↓

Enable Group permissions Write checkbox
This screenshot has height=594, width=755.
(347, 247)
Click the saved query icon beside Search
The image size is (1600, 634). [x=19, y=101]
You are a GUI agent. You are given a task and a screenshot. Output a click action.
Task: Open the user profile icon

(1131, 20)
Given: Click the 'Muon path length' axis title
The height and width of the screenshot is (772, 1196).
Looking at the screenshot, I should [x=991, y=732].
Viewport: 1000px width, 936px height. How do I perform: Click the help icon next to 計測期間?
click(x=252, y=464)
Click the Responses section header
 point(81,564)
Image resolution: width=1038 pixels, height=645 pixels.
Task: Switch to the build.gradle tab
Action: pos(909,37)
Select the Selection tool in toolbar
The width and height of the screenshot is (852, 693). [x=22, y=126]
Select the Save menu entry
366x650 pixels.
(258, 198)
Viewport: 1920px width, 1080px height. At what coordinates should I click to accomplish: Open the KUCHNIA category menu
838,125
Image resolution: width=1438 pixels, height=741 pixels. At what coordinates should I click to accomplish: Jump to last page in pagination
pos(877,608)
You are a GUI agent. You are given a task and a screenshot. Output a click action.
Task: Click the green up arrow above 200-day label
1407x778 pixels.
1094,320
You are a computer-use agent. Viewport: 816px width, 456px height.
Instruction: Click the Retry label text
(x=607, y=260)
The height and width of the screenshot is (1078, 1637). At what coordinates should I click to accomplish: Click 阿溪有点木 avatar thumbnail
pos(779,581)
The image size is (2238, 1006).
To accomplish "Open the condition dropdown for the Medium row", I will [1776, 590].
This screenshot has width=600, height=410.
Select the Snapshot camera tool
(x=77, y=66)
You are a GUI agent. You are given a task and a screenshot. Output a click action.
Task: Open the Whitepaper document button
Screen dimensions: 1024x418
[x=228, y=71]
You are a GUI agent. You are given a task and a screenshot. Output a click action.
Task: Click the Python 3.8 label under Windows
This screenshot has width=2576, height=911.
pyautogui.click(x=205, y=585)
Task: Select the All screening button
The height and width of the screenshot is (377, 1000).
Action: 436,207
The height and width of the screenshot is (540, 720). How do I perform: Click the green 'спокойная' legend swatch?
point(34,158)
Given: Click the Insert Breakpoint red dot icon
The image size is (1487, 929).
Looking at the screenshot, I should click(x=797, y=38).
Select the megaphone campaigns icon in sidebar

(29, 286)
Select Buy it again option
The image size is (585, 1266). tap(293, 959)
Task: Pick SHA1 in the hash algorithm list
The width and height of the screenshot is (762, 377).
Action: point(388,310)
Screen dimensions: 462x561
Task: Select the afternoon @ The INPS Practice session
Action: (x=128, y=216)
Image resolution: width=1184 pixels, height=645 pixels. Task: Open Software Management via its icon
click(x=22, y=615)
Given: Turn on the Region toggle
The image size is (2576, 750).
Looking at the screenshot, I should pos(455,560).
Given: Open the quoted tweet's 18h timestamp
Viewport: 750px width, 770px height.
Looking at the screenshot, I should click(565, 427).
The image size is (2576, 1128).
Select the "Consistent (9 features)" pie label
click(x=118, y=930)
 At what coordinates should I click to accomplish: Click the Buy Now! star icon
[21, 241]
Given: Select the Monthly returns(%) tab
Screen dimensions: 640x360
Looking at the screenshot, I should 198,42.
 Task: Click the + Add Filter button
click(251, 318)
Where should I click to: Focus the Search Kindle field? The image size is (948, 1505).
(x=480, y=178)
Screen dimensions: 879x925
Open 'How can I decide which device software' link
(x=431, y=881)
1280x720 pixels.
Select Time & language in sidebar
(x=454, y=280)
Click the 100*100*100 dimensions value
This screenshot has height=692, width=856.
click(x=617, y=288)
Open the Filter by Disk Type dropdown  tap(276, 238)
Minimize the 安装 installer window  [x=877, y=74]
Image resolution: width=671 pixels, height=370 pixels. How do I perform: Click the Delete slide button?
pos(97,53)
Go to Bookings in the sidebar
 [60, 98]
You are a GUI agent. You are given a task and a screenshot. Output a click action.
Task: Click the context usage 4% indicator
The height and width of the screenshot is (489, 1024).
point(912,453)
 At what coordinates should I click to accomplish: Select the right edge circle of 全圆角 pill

↑

Instructions for the task:
Every entry that appears above should be duplicated exactly.

Task answer:
Enable Group permissions Write checkbox
This screenshot has height=594, width=755.
(347, 247)
Click the saved query icon beside Search
The image size is (1600, 634). [x=19, y=101]
You are a GUI agent. You are given a task and a screenshot. Output a click action.
Task: Open the user profile icon

(1131, 20)
Given: Click the 'Muon path length' axis title
The height and width of the screenshot is (772, 1196).
Looking at the screenshot, I should [x=991, y=732].
Viewport: 1000px width, 936px height. How do I perform: Click the help icon next to 計測期間?
click(x=252, y=464)
Click the Responses section header
 point(81,564)
Image resolution: width=1038 pixels, height=645 pixels.
Task: Switch to the build.gradle tab
Action: pos(909,37)
Select the Selection tool in toolbar
The width and height of the screenshot is (852, 693). [x=22, y=126]
Select the Save menu entry
366x650 pixels.
(258, 198)
Viewport: 1920px width, 1080px height. At what coordinates should I click to accomplish: Open the KUCHNIA category menu
838,125
Image resolution: width=1438 pixels, height=741 pixels. At what coordinates should I click to accomplish: Jump to last page in pagination
pos(877,608)
You are a GUI agent. You are given a task and a screenshot. Output a click action.
Task: Click the green up arrow above 200-day label
1407x778 pixels.
1094,320
You are a computer-use agent. Viewport: 816px width, 456px height.
Instruction: Click the Retry label text
(x=607, y=260)
The height and width of the screenshot is (1078, 1637). At what coordinates should I click to accomplish: Click 阿溪有点木 avatar thumbnail
pos(779,581)
The image size is (2238, 1006).
To accomplish "Open the condition dropdown for the Medium row", I will [1776, 590].
This screenshot has width=600, height=410.
Select the Snapshot camera tool
(x=77, y=66)
You are a GUI agent. You are given a task and a screenshot. Output a click action.
Task: Open the Whitepaper document button
Screen dimensions: 1024x418
[x=228, y=71]
You are a GUI agent. You are given a task and a screenshot. Output a click action.
Task: Click the Python 3.8 label under Windows
This screenshot has width=2576, height=911.
pyautogui.click(x=205, y=585)
Task: Select the All screening button
The height and width of the screenshot is (377, 1000).
Action: 436,207
The height and width of the screenshot is (540, 720). How do I perform: Click the green 'спокойная' legend swatch?
point(34,158)
Given: Click the Insert Breakpoint red dot icon
The image size is (1487, 929).
Looking at the screenshot, I should click(x=797, y=38).
Select the megaphone campaigns icon in sidebar

(29, 286)
Select Buy it again option
The image size is (585, 1266). tap(293, 959)
Task: Pick SHA1 in the hash algorithm list
The width and height of the screenshot is (762, 377).
Action: point(388,310)
Screen dimensions: 462x561
Task: Select the afternoon @ The INPS Practice session
Action: (x=128, y=216)
Image resolution: width=1184 pixels, height=645 pixels. Task: Open Software Management via its icon
click(x=22, y=615)
Given: Turn on the Region toggle
The image size is (2576, 750).
Looking at the screenshot, I should pos(455,560).
Given: Open the quoted tweet's 18h timestamp
Viewport: 750px width, 770px height.
Looking at the screenshot, I should click(565, 427).
The image size is (2576, 1128).
Select the "Consistent (9 features)" pie label
click(x=118, y=930)
 At what coordinates should I click to accomplish: Click the Buy Now! star icon
[21, 241]
Given: Select the Monthly returns(%) tab
Screen dimensions: 640x360
Looking at the screenshot, I should 198,42.
 Task: Click the + Add Filter button
click(251, 318)
Where should I click to: Focus the Search Kindle field? The image size is (948, 1505).
(x=480, y=178)
Screen dimensions: 879x925
Open 'How can I decide which device software' link
(x=431, y=881)
1280x720 pixels.
Select Time & language in sidebar
(x=454, y=280)
Click the 100*100*100 dimensions value
This screenshot has height=692, width=856.
click(x=617, y=288)
Open the Filter by Disk Type dropdown  tap(276, 238)
Minimize the 安装 installer window  [x=877, y=74]
Image resolution: width=671 pixels, height=370 pixels. How do I perform: Click the Delete slide button?
pos(97,53)
Go to Bookings in the sidebar
 [60, 98]
You are a GUI agent. You are given a task and a screenshot. Output a click action.
Task: Click the context usage 4% indicator
The height and width of the screenshot is (489, 1024).
point(912,453)
 At what coordinates should I click to accomplish: Select the right edge circle of 全圆角 pill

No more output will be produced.